Rivet was a decisive winner of Doncaster's Group One Racing Post Trophy on 22 October, scoring by a length and three-quarters, but I cannot recommend him as a potential 2017 Classic hero.

William Haggas's colt has served Talking Horses well this season, registering three victories since his initial inclusion back in July, and his Town Moor success fully justified my faith in him.

However, his Racing Post Trophy performance warranted a rating of just 106 on my scale and that falls a good way short of the 116-120 likely to be needed to land a 2000 Guineas or Derby.

No two-year-old colt this term has impressed me sufficiently, in fact, to have made me contemplate an ante-post Classic bet and, in my opinion, readers ought to tread carefully at this stage.

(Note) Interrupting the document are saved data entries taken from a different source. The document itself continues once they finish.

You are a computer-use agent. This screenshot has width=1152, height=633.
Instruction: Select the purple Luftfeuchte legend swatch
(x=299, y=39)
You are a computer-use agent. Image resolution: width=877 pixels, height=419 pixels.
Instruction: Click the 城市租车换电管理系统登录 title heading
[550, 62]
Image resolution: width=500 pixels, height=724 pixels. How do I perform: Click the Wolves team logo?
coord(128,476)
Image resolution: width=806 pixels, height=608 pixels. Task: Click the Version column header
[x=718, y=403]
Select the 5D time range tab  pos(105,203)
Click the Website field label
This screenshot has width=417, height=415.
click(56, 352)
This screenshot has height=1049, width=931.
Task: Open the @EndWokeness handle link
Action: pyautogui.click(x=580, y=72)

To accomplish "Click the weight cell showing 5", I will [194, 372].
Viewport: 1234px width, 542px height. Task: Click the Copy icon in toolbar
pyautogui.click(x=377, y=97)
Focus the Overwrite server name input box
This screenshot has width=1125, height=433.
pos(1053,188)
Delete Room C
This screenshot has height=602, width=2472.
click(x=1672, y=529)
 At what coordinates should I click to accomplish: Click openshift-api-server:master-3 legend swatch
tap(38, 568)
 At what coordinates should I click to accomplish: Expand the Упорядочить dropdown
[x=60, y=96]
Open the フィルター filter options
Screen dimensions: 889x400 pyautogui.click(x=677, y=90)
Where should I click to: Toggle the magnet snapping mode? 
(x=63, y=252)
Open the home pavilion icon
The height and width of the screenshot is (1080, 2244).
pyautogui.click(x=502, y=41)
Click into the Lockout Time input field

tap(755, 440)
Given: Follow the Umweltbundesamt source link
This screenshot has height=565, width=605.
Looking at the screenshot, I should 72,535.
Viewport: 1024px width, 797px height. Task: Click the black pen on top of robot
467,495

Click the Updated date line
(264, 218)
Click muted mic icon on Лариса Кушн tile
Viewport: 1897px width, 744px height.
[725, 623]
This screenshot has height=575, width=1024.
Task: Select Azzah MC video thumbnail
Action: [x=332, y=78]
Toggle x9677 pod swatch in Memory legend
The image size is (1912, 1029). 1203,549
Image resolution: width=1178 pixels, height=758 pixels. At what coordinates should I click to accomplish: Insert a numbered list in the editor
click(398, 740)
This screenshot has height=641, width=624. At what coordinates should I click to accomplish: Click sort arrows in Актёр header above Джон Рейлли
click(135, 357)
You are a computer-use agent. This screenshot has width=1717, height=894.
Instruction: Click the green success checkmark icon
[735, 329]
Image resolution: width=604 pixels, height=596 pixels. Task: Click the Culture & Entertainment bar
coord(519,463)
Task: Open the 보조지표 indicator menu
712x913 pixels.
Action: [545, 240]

We seem to be in a somewhat similar situation to that which prevailed in late 2015, with Air Force Blue topping my ratings with a mark shy of what is usually required at Newmarket or Epsom.

That Aidan O'Brien-trained betting-market 'hot-pot' proved desperately disappointing at HQ - and afterwards - and it will come as no great surprise to me if history repeats itself next spring.

Leading European two-year-old colts of 2016
(ranked in order of peak ratings achieved by 25/11)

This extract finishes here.